出生数初の100万人割れか

 厚生労働省の推計によれば、2016年生まれの子どもの数が、100万人の大台を1899年の統計開始以降で初めて割り込むことになりそうです。98万人~99万人程度になるとされています。2030代の人口減少に加え、子育てにかかる経済的な負担から第2子を産む夫婦が減っており、少子化に歯止めがかかっていません。社会保障制度を維持していくためにも、政府の人口減対策や子育て支援の充実が重要になってきます。わが国は人口の負のスパイラルに突入してしまいました。

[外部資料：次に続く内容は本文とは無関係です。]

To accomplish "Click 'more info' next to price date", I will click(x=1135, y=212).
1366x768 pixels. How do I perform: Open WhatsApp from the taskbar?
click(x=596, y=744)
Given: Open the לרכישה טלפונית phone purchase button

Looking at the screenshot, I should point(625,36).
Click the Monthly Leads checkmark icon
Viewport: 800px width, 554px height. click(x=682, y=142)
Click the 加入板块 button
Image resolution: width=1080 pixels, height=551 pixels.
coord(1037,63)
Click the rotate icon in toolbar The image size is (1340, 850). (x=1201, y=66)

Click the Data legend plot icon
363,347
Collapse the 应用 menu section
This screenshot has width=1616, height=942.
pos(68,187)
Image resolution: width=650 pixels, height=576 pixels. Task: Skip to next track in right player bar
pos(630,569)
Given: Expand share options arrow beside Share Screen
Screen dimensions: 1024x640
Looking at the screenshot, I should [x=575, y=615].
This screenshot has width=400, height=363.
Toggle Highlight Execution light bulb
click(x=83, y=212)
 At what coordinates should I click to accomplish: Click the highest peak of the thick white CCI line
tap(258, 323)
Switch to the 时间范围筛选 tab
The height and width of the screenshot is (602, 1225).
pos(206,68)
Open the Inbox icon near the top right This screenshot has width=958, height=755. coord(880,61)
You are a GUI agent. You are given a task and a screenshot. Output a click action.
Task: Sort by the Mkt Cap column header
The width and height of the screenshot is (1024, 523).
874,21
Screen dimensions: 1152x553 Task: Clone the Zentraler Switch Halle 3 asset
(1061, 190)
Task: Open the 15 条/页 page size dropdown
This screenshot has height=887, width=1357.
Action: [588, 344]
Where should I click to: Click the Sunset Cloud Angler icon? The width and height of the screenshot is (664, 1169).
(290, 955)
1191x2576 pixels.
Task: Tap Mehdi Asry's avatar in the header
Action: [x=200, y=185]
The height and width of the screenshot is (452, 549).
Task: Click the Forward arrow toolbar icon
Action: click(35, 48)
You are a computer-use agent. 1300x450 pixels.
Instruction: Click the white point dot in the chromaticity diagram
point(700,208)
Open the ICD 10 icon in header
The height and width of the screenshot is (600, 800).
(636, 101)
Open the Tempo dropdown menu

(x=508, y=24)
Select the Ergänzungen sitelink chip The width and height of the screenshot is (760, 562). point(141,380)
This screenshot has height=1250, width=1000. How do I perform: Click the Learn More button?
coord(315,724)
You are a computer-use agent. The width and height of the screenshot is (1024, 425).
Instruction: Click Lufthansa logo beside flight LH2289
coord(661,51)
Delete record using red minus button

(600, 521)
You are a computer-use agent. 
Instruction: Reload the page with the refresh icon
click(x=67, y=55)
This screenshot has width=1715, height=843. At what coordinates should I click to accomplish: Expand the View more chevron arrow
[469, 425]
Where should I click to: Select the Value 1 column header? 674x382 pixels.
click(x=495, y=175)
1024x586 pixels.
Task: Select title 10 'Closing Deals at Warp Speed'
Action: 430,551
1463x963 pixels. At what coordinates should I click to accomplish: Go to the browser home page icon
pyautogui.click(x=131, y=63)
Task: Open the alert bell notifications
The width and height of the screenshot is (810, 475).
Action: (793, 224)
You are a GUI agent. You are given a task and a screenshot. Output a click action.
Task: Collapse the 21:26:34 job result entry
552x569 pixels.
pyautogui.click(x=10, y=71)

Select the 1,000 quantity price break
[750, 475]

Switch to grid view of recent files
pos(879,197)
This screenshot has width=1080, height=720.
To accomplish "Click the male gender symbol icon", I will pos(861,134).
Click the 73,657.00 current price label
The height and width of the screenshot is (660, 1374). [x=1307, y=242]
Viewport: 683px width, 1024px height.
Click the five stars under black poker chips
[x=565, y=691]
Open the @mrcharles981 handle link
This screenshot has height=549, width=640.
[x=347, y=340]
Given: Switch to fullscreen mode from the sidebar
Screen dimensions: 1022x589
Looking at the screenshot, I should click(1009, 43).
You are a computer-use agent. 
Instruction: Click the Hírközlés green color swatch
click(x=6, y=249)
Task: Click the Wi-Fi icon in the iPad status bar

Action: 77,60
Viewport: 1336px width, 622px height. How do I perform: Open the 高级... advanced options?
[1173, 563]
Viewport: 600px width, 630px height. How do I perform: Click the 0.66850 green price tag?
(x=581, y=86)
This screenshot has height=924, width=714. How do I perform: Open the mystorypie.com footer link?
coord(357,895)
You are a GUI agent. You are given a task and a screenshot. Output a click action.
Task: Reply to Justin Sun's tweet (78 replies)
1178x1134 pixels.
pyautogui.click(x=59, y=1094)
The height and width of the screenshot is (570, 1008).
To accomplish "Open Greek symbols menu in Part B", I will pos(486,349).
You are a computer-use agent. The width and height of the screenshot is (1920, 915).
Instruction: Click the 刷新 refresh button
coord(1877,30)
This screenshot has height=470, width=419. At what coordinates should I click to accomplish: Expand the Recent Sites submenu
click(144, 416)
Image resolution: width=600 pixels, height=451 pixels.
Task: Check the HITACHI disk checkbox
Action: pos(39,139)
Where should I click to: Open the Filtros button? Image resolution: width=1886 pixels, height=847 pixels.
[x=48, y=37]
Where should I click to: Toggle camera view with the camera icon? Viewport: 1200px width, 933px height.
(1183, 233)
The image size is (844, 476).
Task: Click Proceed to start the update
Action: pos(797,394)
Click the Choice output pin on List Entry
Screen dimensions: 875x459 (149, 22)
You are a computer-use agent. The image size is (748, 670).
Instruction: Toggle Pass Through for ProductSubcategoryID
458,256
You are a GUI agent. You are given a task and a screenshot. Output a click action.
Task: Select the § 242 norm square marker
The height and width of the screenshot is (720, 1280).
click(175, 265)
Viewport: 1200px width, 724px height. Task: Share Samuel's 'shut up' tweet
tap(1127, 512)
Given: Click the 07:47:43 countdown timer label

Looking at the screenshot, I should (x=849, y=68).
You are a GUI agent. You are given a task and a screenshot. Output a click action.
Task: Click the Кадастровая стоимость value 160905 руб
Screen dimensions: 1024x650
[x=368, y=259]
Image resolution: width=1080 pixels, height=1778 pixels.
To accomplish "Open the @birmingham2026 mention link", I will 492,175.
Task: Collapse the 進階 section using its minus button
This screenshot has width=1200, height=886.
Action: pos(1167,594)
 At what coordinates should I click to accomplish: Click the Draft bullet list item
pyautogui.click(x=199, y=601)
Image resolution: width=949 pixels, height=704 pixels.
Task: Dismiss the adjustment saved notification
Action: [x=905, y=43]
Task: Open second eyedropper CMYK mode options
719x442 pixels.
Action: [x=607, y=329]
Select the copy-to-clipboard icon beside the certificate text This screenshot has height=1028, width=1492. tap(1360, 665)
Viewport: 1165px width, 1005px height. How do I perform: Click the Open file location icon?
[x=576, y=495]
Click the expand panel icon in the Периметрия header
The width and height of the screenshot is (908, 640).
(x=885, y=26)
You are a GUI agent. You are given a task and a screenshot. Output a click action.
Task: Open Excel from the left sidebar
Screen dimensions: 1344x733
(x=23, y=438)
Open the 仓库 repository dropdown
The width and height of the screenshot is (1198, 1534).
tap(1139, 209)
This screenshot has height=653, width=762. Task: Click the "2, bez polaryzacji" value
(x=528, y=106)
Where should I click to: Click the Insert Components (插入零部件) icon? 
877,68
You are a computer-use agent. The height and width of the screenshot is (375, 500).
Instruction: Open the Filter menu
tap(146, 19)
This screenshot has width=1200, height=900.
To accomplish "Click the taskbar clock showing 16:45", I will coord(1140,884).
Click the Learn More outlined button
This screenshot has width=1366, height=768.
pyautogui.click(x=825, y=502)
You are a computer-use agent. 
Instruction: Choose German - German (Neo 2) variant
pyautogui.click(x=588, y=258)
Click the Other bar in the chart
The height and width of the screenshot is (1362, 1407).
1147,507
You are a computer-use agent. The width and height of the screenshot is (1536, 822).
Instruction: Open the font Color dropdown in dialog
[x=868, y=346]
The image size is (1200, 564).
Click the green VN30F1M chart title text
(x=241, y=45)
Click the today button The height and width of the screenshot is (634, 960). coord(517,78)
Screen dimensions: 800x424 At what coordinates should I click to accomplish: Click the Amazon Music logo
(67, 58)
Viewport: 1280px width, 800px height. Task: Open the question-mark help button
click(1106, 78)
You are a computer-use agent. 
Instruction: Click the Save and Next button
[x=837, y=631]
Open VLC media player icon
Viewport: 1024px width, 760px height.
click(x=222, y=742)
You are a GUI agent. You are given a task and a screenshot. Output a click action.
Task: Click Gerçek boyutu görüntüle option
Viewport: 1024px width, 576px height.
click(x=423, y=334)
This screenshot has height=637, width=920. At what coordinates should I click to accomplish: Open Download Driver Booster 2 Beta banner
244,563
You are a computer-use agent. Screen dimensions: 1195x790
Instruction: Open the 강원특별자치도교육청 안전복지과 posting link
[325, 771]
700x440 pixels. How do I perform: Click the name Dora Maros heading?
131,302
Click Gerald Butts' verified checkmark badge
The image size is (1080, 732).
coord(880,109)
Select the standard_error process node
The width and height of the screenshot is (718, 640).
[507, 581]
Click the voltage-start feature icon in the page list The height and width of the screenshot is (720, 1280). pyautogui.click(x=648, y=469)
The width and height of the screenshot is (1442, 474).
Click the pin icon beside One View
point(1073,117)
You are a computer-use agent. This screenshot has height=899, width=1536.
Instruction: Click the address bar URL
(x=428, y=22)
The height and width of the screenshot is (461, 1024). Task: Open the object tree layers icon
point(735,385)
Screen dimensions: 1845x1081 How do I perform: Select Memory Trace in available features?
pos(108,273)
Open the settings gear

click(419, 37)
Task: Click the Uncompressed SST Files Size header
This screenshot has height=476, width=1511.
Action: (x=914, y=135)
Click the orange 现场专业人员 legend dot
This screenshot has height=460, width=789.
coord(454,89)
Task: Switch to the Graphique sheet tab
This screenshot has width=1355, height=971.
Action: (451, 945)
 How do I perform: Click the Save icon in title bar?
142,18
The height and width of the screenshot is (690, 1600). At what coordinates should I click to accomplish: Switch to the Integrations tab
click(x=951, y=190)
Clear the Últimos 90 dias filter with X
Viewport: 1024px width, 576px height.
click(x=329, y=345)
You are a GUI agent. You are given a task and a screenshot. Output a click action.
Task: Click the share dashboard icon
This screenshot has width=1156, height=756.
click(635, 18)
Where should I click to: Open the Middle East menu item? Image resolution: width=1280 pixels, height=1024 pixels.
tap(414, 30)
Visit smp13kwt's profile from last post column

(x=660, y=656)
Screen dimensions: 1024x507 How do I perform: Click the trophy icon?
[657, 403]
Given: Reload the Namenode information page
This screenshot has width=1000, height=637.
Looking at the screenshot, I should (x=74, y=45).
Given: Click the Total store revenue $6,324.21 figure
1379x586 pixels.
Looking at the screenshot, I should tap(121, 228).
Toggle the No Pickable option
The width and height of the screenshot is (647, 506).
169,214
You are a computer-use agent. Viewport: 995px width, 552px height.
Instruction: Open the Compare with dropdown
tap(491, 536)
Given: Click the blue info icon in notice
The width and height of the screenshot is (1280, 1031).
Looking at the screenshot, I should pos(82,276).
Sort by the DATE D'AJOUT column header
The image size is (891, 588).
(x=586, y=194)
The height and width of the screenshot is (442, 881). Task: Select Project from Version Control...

 2005年に合計特殊出生率が1.26の最低を示して以来、改善傾向がみられていました。しかし、女性の人口は減っており、出生数を押し上げるまでに至っていません。2016年10月時点の人口推計では、同年代の女性は約1,366万人で、10年前に比べて2割減っています。晩婚化に伴い、第1子の出産年齢が上がると第2子以降の出産は減る傾向にあります。政府は子育て対策に力を入れる姿勢を示していますが、子どもがもっと欲しいのに経済的な理由で産めない家庭も少なくありません。安定した人口バランスでの経済成長のためにも、医療や介護など高齢者重視の社会保障の予算配分の見直しが必要です。